<<<<

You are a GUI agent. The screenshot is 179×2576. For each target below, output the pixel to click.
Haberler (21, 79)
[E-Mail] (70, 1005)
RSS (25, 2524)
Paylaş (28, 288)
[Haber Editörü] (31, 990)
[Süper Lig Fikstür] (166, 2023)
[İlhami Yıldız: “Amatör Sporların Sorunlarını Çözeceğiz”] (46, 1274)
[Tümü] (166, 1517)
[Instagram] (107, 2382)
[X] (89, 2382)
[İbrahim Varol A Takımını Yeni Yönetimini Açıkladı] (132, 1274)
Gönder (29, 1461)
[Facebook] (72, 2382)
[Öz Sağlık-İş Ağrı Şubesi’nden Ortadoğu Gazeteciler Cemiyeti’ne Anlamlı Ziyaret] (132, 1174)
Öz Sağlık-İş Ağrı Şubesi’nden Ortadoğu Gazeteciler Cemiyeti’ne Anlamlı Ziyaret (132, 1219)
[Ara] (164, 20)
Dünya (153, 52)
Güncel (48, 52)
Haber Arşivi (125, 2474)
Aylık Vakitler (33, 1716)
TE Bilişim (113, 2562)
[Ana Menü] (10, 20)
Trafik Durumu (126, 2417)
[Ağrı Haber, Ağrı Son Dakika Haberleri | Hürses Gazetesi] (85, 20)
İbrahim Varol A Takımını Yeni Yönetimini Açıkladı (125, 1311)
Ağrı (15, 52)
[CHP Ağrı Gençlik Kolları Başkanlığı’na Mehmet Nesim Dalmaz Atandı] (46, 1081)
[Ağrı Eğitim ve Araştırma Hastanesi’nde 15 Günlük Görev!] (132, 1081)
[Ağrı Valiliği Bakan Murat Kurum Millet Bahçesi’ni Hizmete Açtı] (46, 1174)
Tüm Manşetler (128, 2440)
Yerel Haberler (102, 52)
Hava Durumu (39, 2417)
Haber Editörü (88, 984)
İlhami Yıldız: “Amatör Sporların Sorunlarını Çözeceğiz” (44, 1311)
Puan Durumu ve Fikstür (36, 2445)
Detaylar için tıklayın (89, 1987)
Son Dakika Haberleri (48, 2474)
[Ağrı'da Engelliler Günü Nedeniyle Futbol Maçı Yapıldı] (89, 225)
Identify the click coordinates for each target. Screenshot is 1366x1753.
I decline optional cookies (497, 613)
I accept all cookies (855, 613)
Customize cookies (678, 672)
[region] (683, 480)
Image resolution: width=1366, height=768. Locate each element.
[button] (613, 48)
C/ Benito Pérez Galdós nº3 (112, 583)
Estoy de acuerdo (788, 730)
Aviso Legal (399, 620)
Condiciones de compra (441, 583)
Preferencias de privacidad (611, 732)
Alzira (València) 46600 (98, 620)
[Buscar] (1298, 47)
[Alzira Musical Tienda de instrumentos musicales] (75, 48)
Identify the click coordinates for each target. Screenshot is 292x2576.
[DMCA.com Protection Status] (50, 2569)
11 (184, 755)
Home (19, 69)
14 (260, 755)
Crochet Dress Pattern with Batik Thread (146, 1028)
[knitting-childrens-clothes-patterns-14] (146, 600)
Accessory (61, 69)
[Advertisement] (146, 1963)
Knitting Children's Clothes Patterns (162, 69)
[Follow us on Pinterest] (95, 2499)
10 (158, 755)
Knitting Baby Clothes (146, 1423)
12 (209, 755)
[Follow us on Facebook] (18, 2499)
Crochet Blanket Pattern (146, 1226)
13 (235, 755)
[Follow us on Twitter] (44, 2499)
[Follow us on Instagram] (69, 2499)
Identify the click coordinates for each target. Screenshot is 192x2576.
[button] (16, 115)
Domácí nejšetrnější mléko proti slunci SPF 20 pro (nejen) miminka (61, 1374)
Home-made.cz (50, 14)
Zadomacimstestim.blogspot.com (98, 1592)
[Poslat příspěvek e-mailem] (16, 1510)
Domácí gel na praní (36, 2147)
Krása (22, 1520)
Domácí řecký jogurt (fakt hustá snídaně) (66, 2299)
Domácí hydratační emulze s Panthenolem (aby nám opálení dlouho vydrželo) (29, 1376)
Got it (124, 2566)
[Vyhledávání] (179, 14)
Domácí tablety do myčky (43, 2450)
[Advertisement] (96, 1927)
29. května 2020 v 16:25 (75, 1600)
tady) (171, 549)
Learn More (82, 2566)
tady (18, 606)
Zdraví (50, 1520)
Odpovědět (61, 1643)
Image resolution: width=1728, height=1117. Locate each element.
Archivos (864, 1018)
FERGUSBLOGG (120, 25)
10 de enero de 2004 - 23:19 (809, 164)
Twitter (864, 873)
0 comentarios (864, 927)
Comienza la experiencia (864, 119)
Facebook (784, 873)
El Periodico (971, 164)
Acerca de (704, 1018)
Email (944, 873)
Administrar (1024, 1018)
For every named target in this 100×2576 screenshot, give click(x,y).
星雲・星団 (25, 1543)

>>>>

Copy each line above that has the word "Alzira".

Alzira (València) 46600 (98, 620)
[Alzira Musical Tienda de instrumentos musicales] (75, 48)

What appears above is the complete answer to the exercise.